== Testo da leggere ==
--
In tutte le creature viventi il DNA è il sito di immagazzinamento dell’informazione genetica. È una macromolecola costituta da unità chiamate nucleotidi, composti, a loro volta, da basi azotate: adenina, citosina, guanina e timina (A, C, G e T).
In uno studio pubblicato sulla rivista Science, i ricercatori della Foundation for Applied Molecular Evolution e dell’azienda Firebird Biomolecular Science, guidati da Steven Benner, sono riusciti ad espandere il linguaggio genetico con altri quattro elementi sintetici, non naturali. Questa nuova forma di DNA sintetico, chiamato Hachimoji, da hachi-otto e moji-lettere, è in grado di immagazzinare e trascrivere informazioni ed in futuro, potrebbe risultare compatibile con la vita.
Le quattro nuove basi sintetiche, che sono state costruite modificando leggermente la struttura molecolare delle basi regolari, sono state chiamate S, B, P e Z.
Tuttavia, per non essere ridotto ad “un artefatto da laboratorio”, il nuovo DNA dovrà possedere caratteristiche precise e proprietà essenziali per supportare la vita. Già in passato i ricercatori erano riusciti ad ottenere un DNA sintetico potenziato, caratterizzato da due lettere in più.
--
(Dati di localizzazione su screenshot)
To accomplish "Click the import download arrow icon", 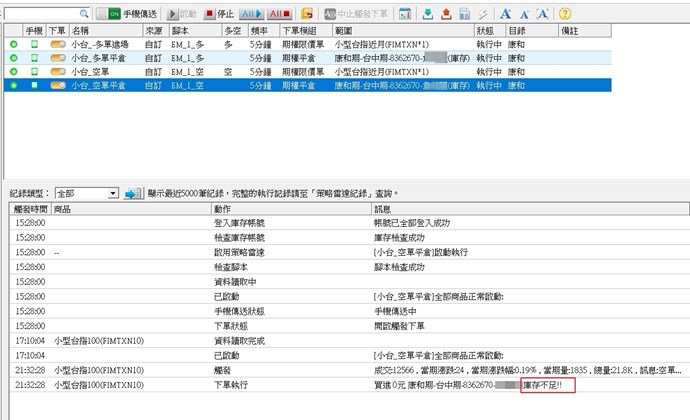I will click(x=429, y=14).
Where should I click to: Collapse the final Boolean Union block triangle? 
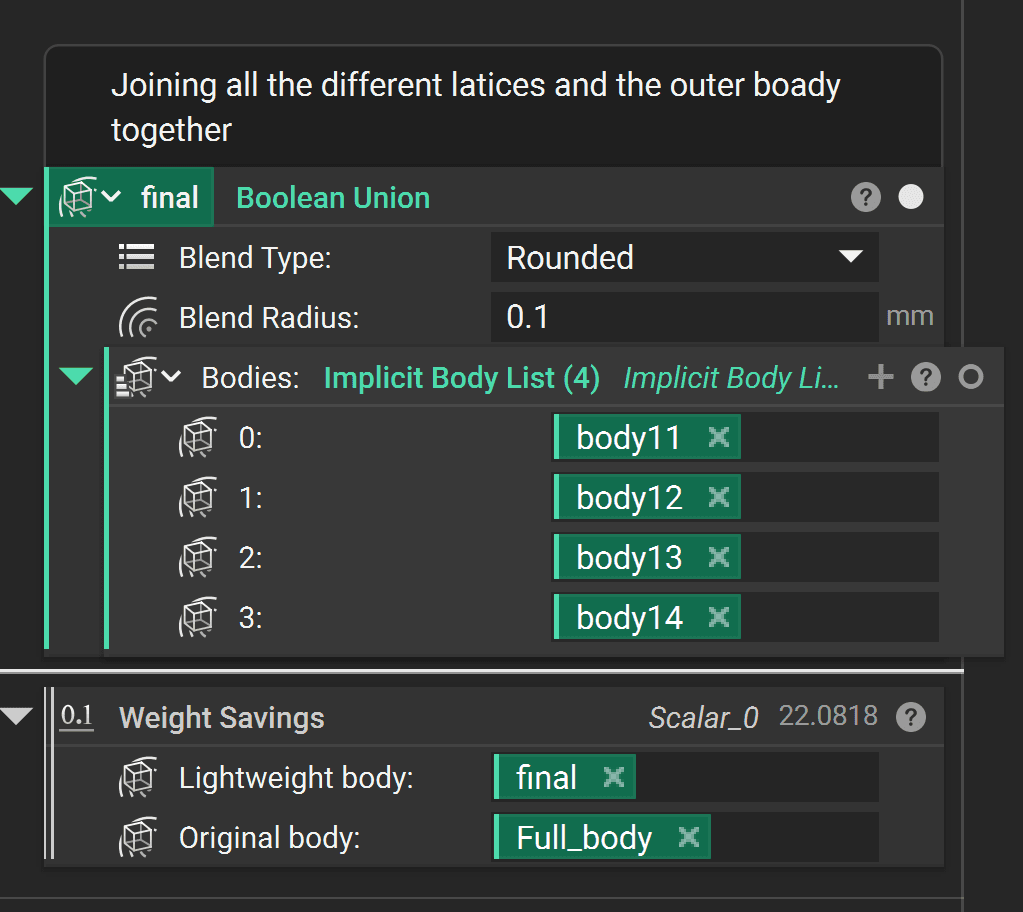[x=17, y=196]
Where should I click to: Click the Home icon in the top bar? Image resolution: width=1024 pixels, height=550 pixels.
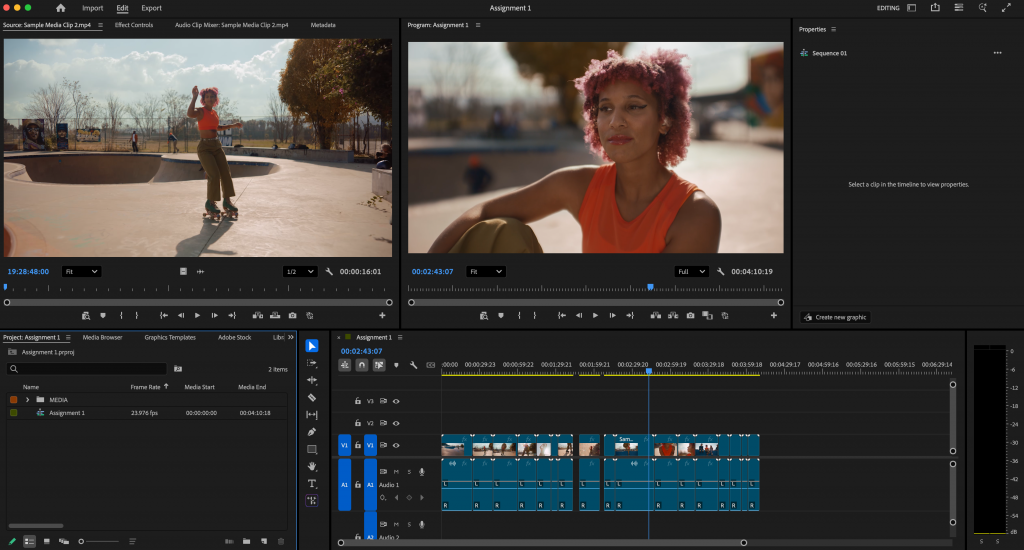point(60,8)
--
== Verifica la comprensione ==
a) Trascrivi dal testo sul DNA Hachimoji il passo compreso tra "In tutte le" e "con la vita.", estremi inclusi.
b) Elenca le basi azotate naturali che il testo sul DNA Hachimoji nomina come componenti dei nucleotidi.
c) Continua il testo sul DNA Hachimoji dopo la sua ultima frase.

== Risposte per numero ==
a)
In tutte le creature viventi il DNA è il sito di immagazzinamento dell’informazione genetica. È una macromolecola costituta da unità chiamate nucleotidi, composti, a loro volta, da basi azotate: adenina, citosina, guanina e timina (A, C, G e T).
In uno studio pubblicato sulla rivista Science, i ricercatori della Foundation for Applied Molecular Evolution e dell’azienda Firebird Biomolecular Science, guidati da Steven Benner, sono riusciti ad espandere il linguaggio genetico con altri quattro elementi sintetici, non naturali. Questa nuova forma di DNA sintetico, chiamato Hachimoji, da hachi-otto e moji-lettere, è in grado di immagazzinare e trascrivere informazioni ed in futuro, potrebbe risultare compatibile con la vita.

b) adenina (A), citosina (C), guanina (G), timina (T)

c)
La nuova scoperta rivela che il nuovo codice sintetico a otto lettere è molto simile a quello del DNA naturale; il gruppo ha dimostrato che le nuove basi si riconoscono e si accoppiano in modo affidabile, come avviene normalmente. Inoltre, la struttura che si forma sembra stabile come la molecola naturale, indispensabile per la copia e replicazione del materiale genetico. Gli autori dello studio hanno confermato che il DNA a otto lettere è in grado di procedere con la trascrizione in RNA e potrà, inoltre, controllare la produzione di proteine.
Il DNA di Hachimoji, quindi, potrebbe avere molte applicazioni; i ricercatori mirano a creare sequenze di codici che possano svolgere funzioni specifiche, come, ad esempio, legarsi al DNA di cellule cancerose per funzionare come strumento di diagnosi, creare organismi ingegnerizzati che catturino e degradino sostanze inquinanti, o, ancora, creare sequenze genetiche per la produzione di proteine con un’azione farmacologica precisa.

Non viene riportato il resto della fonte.